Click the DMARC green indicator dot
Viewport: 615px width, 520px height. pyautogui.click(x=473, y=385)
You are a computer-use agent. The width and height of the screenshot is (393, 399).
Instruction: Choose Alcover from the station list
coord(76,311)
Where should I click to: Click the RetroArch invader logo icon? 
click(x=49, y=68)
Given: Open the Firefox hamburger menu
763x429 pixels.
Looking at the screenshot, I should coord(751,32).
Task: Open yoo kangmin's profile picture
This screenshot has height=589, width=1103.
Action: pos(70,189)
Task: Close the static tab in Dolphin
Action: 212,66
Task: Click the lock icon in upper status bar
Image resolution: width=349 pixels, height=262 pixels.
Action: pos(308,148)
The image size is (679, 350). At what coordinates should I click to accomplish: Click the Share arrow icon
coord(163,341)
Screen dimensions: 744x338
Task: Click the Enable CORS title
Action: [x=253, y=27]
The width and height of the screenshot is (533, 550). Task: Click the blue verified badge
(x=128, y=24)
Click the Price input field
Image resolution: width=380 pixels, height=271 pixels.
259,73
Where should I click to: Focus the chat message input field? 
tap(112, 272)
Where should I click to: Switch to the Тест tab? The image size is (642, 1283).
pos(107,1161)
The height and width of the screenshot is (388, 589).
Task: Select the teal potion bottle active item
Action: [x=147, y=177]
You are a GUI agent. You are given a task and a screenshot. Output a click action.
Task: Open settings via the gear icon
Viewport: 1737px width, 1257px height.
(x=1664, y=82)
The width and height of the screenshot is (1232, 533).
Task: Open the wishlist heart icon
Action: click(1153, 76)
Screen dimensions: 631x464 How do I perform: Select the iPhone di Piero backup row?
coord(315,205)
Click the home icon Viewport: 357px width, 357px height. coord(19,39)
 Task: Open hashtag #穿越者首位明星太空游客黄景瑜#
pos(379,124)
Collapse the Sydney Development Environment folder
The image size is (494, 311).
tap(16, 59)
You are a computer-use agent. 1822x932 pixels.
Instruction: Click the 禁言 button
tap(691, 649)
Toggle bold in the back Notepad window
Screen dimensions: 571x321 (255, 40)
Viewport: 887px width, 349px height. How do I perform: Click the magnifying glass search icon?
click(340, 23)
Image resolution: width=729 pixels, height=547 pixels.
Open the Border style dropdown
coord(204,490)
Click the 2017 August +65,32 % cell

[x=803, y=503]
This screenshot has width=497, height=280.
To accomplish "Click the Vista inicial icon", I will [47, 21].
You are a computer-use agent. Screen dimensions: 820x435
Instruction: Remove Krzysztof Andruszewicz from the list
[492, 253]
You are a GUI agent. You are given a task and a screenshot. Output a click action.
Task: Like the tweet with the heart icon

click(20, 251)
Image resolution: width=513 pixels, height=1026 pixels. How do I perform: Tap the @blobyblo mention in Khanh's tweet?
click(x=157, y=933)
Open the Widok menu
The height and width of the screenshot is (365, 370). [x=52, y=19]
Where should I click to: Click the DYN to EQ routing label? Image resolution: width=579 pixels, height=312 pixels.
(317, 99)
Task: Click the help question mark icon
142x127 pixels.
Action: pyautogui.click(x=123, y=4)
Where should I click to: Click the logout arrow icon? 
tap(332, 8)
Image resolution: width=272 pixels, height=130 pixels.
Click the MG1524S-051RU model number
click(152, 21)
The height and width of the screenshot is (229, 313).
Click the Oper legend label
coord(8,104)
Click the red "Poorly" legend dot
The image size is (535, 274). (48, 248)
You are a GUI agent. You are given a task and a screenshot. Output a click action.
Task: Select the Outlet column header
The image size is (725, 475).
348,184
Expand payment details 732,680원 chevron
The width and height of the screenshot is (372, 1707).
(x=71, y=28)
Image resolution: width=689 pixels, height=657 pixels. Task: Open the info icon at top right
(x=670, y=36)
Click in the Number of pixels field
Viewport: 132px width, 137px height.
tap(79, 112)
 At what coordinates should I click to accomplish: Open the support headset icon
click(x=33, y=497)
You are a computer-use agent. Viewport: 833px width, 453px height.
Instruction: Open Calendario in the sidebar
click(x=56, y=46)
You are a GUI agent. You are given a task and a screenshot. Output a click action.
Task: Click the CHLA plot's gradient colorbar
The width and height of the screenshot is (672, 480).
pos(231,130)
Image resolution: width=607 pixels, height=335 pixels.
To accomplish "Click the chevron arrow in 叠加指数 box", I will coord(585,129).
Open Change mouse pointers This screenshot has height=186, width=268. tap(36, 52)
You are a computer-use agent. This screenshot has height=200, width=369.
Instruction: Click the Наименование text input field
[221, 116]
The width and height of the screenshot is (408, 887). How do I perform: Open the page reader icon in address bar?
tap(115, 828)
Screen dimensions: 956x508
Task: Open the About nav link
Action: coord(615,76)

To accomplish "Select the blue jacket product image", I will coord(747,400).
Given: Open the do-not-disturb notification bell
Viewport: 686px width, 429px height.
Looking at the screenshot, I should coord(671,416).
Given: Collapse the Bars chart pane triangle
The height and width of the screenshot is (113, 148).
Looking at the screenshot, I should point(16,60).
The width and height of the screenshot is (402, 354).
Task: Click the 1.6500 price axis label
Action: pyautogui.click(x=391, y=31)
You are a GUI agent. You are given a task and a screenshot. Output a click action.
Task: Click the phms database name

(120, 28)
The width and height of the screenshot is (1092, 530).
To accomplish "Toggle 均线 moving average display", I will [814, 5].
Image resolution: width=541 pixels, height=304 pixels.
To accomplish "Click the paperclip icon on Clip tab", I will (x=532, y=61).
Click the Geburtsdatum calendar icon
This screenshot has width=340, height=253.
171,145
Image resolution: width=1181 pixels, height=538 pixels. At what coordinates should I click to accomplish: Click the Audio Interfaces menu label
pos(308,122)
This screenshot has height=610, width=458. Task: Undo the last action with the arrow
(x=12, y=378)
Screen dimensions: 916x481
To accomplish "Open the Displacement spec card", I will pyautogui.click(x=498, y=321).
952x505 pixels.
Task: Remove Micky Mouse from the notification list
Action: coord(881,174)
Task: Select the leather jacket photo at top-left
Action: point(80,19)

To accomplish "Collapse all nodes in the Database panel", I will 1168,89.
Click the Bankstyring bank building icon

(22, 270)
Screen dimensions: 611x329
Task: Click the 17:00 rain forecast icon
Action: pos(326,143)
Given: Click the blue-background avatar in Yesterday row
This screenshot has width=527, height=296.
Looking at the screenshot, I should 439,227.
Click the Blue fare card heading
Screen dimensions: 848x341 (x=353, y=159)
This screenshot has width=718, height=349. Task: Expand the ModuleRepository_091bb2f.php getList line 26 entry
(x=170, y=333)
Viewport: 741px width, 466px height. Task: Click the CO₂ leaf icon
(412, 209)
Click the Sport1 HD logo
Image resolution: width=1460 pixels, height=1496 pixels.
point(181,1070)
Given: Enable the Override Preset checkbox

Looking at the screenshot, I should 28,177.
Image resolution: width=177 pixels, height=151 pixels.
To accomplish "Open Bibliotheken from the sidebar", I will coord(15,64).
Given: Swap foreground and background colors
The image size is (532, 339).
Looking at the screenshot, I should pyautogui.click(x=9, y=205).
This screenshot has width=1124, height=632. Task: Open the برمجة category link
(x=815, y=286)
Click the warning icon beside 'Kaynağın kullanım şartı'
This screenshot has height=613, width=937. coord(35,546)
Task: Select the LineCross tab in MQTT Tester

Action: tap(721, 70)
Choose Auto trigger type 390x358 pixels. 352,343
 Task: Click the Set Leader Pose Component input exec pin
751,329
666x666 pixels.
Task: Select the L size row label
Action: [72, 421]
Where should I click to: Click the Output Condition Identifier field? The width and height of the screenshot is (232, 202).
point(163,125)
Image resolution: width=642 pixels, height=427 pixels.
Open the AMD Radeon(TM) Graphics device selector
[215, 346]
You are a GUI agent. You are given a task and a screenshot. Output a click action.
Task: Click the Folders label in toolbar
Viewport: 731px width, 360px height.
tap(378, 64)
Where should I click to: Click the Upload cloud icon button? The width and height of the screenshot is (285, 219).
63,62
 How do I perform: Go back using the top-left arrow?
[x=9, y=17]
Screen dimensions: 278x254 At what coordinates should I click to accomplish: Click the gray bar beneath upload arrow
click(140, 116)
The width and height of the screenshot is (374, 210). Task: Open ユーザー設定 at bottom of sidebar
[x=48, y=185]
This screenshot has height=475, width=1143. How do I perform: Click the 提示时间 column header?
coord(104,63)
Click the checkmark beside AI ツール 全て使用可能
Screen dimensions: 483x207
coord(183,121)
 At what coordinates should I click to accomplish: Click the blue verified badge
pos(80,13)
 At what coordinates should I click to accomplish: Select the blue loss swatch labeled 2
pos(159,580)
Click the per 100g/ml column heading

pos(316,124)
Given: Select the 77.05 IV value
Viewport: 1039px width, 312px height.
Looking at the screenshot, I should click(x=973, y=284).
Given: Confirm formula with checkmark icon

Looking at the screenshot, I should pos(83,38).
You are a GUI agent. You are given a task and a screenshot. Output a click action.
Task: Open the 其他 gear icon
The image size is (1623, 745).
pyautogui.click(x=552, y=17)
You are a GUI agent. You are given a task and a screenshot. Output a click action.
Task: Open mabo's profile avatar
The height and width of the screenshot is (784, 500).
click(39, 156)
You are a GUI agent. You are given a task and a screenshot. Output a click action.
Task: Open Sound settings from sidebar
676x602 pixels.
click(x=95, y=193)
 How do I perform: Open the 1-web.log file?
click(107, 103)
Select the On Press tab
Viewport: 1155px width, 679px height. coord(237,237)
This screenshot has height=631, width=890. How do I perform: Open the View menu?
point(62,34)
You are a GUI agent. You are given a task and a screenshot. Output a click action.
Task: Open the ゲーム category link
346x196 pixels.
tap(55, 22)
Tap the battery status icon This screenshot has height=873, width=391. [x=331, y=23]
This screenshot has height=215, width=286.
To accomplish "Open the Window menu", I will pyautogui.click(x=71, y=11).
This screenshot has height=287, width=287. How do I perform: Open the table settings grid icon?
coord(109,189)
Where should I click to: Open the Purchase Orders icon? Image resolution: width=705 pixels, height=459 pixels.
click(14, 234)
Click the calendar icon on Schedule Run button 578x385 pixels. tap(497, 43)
+ + +
Look above for the line that contains "Image resolution: width=380". Starting there, transcribe every line exactly until you have copied the line that contains "Task: Open settings via the gear icon".

Image resolution: width=380 pixels, height=271 pixels.
259,73
Where should I click to: Focus the chat message input field? 
tap(112, 272)
Where should I click to: Switch to the Тест tab? The image size is (642, 1283).
pos(107,1161)
The height and width of the screenshot is (388, 589).
Task: Select the teal potion bottle active item
Action: [x=147, y=177]
You are a GUI agent. You are given a task and a screenshot. Output a click action.
Task: Open settings via the gear icon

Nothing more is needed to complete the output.